Segment Start: Page text

Transformation-induced Mutations in Transgenic Plants
Analysis and Biosafety Implications
In: Biotechnology and Genetic Engineering Reviews, Vol 23, December 2006, pp. 209-237
Plant transformation has become an essential tool for plant molecular biologists and, almost simultaneously, transgenic plants have become a major focus of many plant breeding programs. The first transgenic cultivar arrived on the market approximately 15 years ago, and some countries have since commercially approved or deregulated (e.g. the United States) various commodity crops with the result that certain transgenic crop plants, such as herbicide resistant canola and soya and pest resistant maize, are currently grown on millions of acres.
Advocates for the use of genetic engineering as a plant breeding tool claim its precision provides a major advantage over other plant breeding techniques. The presumption is that genetic engineering results in (1) only specific and known genotypic changes to the engineered plant (the simple insertion of a defined DNA sequence - the transgene) and (2) only known and specific phenotypic changes [the intended trait(s) encoded by the transgene]. This presumption has strongly influenced biosafety regulation. Regulators typically assume that the plant transformation methods used to introduce a transgene into the plant genome are mostly irrelevant to the risk assessment process and that the major source of risk in transgenic crop plants arises from the transgene itself. The focus of this review is a scientific assessment of the precision of current crop plant transformation techniques.
Agrobacterium-mediated transformation and particle bombardment (biolistic transformation) are the two plant transformation methods most commonly used to produce transgenic plants for both research and commercial purposes. For both Agrobacterium-mediated transformation and particle bombardment the mechanism of transgene integration into the plant genome is still poorly understood and has been reviewed elsewhere (Pawlowski and Somers, 1996; Tinland, 1996; Somers and Makarevitch, 2004; Tzfira et al., 2004).
If plant transformation were precise, 20 transgenic plants, derived from the same parent plant material and carrying the same transgene, would be identical in phenotype. Furthermore, they would be identical to the non-transgenic parent plant, except for the transgenic trait. This, however, is usually not found in practice. Phenotypic variation is the norm within populations of plants from the same experiment (Hoekema et al., 1989; Conner et al., 1994; Bregitzer et al., 1998; Singh et al., 1998; Kaniewski and Thomas, 1999; Shu et al., 2002) and breeders and researchers must carefully screen numerous transformed plants to obtain one or a few plants which exhibit only the desired traits (Kumar et al., 1998; Dear et al., 2003). Despite this, even plants originally selected as having the appropriate phenotype are often found, during later experiments or commercial use, to have unexpected and unintended traits (Kuiper et al., 2001; Haslberger, 2003).

Segment End: Page text
Segment Start: Collected data

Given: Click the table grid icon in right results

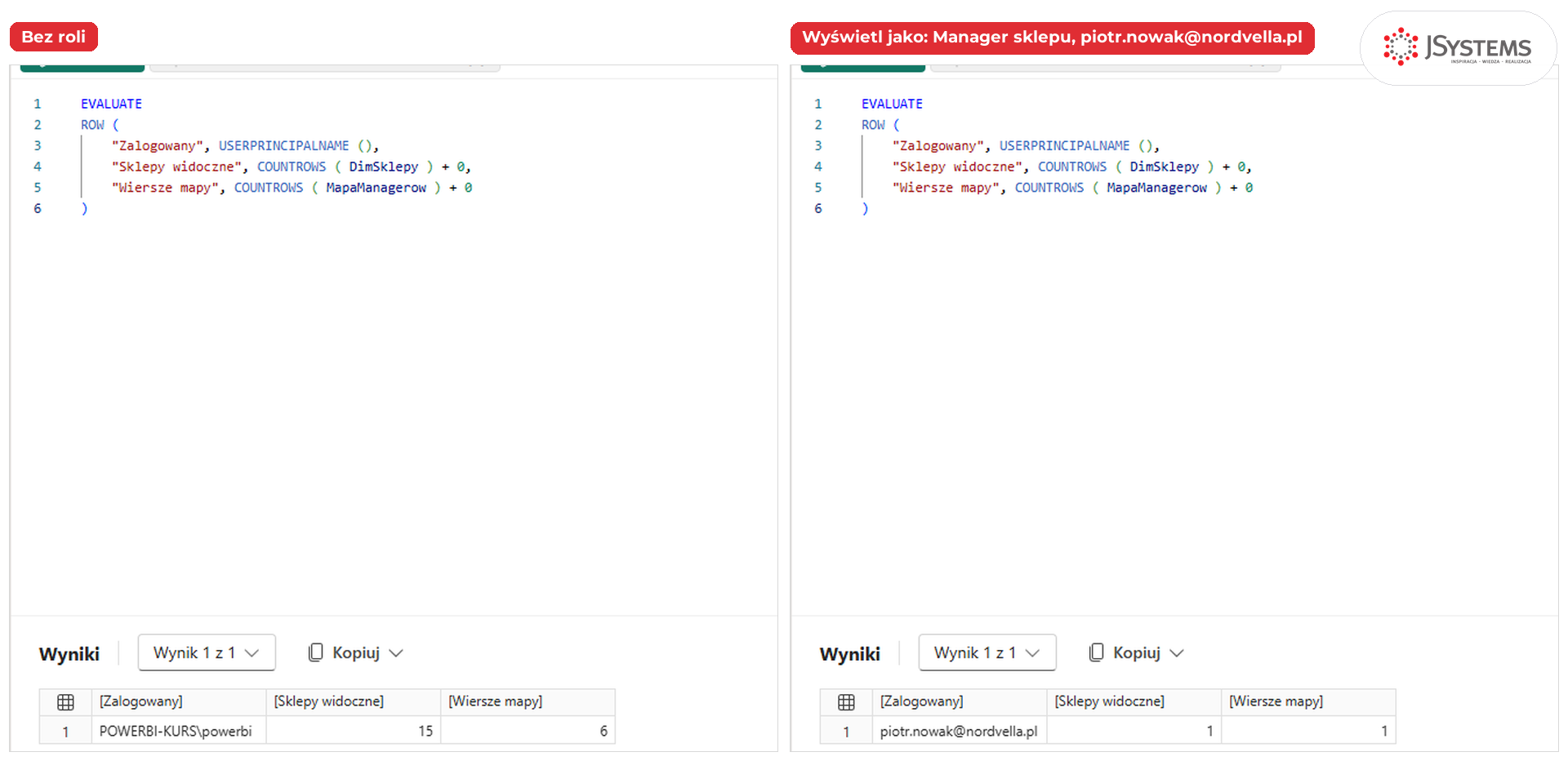Looking at the screenshot, I should click(x=846, y=702).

Segment End: Collected data

> [Tasks to carry out]:
A. Answer these questions from the text on transformation-induced mutations in transgenic plants:
(i) In which volume and on which pages of the journal does the review appear?
(ii) Which two plant transformation methods are most commonly used to produce transgenic plants?
(iii) About how long ago did the first transgenic cultivar reach the market?
B. Copy the text on transformation-induced mutations word for word, starting at "Advocates for the" and ending at "plant transformation techniques.".
C. Resume the text on transformation-induced mutations in transgenic plants after its last sentence.

> [Answers for the exercise]:
A.
(i) Volume 23, pages 209-237
(ii) Agrobacterium-mediated transformation and particle bombardment (biolistic transformation)
(iii) Approximately 15 years ago

B.
Advocates for the use of genetic engineering as a plant breeding tool claim its precision provides a major advantage over other plant breeding techniques. The presumption is that genetic engineering results in (1) only specific and known genotypic changes to the engineered plant (the simple insertion of a defined DNA sequence - the transgene) and (2) only known and specific phenotypic changes [the intended trait(s) encoded by the transgene]. This presumption has strongly influenced biosafety regulation. Regulators typically assume that the plant transformation methods used to introduce a transgene into the plant genome are mostly irrelevant to the risk assessment process and that the major source of risk in transgenic crop plants arises from the transgene itself. The focus of this review is a scientific assessment of the precision of current crop plant transformation techniques.

C.
One possible cause of unintended phenotypes in transgenic plants is the presence of transformation-induced mutations. The insertion of a transgene into the plant genome inevitably disrupts the sequence of the endogenous plant DNA and may be accompanied by other mutations. A transgene insertion event, as defined here, includes both the desired transgene and any associated insertion-site mutations. In this review we define transformation-induced mutations as: (1) the disruption of plant genomic DNA caused by transgene or superfluous DNA insertion (2) any alterations to plant genomic DNA, including base pair changes, duplications, deletions or rearrangements, caused by the mechanism of transgene insertion or by other aspects of the plant transformation process (such as tissue culture or antibiotic use) and (3) the presence of superfluous DNA (any non-genomic DNA other than a single intact copy of the desired transgene)(reviewed in Smith et al., 2001).
In this paper we review what is known about the effect of the plant transformation process on the plant genome. We analyse the extent and frequency of transformation-induced mutations in transgenic plants created by Agrobacterium-mediated transformation and particle bombardment. We discuss the potential of such mutations to result in unintended harmful phenotypes and the biosafety and regulatory implications of these findings. We also offer recommendations to researchers and regulators which, if followed, would help prevent or eliminate transformation-induced mutations in transgenic plants. In this review we do not discuss the potential for the transgene itself to result in unintended phenotypic consequences.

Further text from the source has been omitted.